Hope you’re all staying safe, and wearing your GD masks!

M.

Warning: I’m Mad

A few sessions ago Patsy and I were discussing the way children of alcoholics turn out. There are three ways that children of alcoholics combat what they see. Let’s say there are three siblings. As they age one of them will become self-indulgent and most likely repeat the behavior they saw as children. So they themselves will become an addict of some kind. Find a way to numb the pain. Then there is the martyr. The one who feels like they have to take care of all the people and all the things and it is the way they deal with their childhood. Then there is the functioning adult. The one who escapes it all, seemingly unscathed (usually with plenty of mental illness) but who can see it all, and them all, for who they are. This lines up perfectly with my family. Guess which one Patsy says I am: The Functional Adult! I know, I know, I was just as shocked as you are. Here’s the thing though, that word “martyr” kept popping up in my brain. Because I don’t always feel like a functioning adult and when I don’t, I feel like a martyr. And I’m really fucking tired of feeling that way, but I think I’ve been programed to feel that way. I think all women have.

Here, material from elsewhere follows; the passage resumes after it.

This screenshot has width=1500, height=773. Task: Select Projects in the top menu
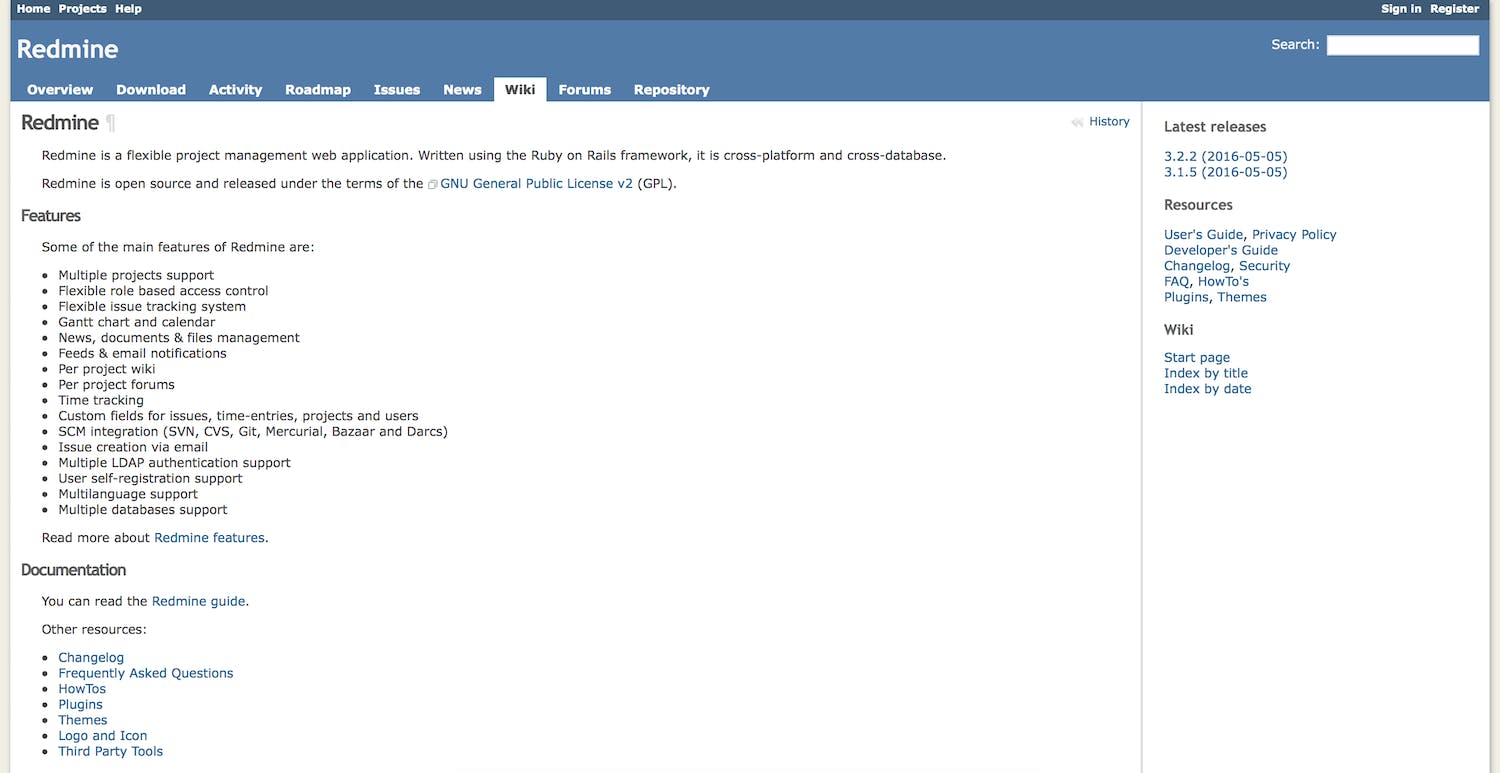pos(82,9)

Before you ask, no I have not read Untamed by Glennon Doyle, per my last post, but I do want to and I know she talks about this because I have heard her talk about the book on her Insta stories and I’m ordering the book today and it’s now catapulted to the top of my reading list. But this word “martyr” and I go way back. Way, way back. Back to the day I chose to end my pregnancy in 2011 because my daughter was “incompatible with life.” Since I made that decision I have always felt part murderer, part martyr. But what I didn’t see, or realize until Patsy told me about this whole idea, is that that word and I actually go back even further than that. Way, way back.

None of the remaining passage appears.